Manspreading helps you greedily occupy a peer seat in a remote geth node.
Introduction
Sadly, due to the fact that many nodes on Ethereum network do not change the default--maxpeers settings, most nodes are full and won't accept new peers.
Although there are static-nodes.json and trusted-nodes.json where a node owner can hardcode peers that will always connect regardless of the restriction by --maxpeers, these options are buried deep in the document and codebase, so that few knows they exist.
Preserving a node peer seat at a peer becomes essential in the development/research on geth.
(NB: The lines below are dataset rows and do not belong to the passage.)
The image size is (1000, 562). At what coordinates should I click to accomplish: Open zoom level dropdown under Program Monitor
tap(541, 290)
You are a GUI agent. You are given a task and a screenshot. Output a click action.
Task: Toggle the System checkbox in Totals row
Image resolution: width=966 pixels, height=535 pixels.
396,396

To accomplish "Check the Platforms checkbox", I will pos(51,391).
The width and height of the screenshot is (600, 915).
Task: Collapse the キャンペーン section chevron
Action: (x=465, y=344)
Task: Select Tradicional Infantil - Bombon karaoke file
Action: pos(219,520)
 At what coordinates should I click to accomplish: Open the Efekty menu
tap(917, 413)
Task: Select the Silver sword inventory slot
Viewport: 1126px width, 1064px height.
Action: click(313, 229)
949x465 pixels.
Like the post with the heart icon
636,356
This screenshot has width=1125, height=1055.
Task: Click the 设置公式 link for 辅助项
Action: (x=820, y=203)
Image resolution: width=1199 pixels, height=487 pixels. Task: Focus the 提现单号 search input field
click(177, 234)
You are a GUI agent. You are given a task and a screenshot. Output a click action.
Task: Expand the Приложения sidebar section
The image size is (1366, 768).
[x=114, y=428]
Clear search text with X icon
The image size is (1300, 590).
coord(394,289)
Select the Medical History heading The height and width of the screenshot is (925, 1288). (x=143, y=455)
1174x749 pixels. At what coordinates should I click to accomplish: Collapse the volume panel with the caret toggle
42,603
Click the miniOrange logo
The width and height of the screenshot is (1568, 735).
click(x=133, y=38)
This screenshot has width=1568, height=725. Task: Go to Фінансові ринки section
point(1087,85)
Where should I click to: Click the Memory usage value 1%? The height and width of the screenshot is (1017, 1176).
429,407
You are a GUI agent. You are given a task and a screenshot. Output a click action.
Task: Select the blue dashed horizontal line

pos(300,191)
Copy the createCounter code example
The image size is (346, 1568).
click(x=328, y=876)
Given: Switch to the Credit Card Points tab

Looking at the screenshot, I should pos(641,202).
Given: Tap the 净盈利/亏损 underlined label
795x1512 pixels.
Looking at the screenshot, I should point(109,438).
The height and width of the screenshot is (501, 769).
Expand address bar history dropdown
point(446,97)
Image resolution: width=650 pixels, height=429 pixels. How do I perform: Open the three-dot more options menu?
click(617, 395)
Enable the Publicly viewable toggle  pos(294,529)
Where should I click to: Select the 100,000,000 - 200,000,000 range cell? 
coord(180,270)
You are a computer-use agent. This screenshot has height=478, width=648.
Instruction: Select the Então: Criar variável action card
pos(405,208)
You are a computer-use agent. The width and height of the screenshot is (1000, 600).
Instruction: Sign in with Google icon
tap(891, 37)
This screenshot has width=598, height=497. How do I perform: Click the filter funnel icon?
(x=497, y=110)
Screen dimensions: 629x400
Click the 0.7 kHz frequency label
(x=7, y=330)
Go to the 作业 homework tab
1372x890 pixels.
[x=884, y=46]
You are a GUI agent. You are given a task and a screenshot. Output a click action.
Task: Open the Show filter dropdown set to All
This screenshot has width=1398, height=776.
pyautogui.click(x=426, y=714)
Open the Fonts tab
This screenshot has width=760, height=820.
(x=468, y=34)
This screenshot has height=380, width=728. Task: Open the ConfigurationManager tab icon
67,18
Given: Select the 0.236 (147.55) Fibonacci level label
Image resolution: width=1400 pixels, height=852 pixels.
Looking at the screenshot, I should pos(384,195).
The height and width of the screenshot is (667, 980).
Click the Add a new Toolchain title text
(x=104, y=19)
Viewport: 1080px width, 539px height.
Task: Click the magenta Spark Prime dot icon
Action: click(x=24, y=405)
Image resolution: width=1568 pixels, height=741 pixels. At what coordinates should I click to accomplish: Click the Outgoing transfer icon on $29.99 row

Manspreading is a proxy server that can be run as daemon and occupies a "seat" at a remote geth peer, so the real geth instance behind the proxy can stop and restart anytime without worrying the seat at the remote peer been taken during the restart period.
Prerequisite
Golang (v1.8+)
You need to install geth as the dependency by running go get github.com/ethereum/go-ethereum
Usage
go build .
./manspreading --upstream="<remote node enode url>" --listenaddr="127.0.0.1:36666"
A log line will show what's the enode url of the manspreading proxy in the format of enode://<nodekey>@<listenaddr>
or if you have a nodekey file that you'd like to use: ./manspreading --upstream="<remote node enode url>" --listenaddr="127.0.0.1:36666" --nodekey="<path_to_your_nodekey>"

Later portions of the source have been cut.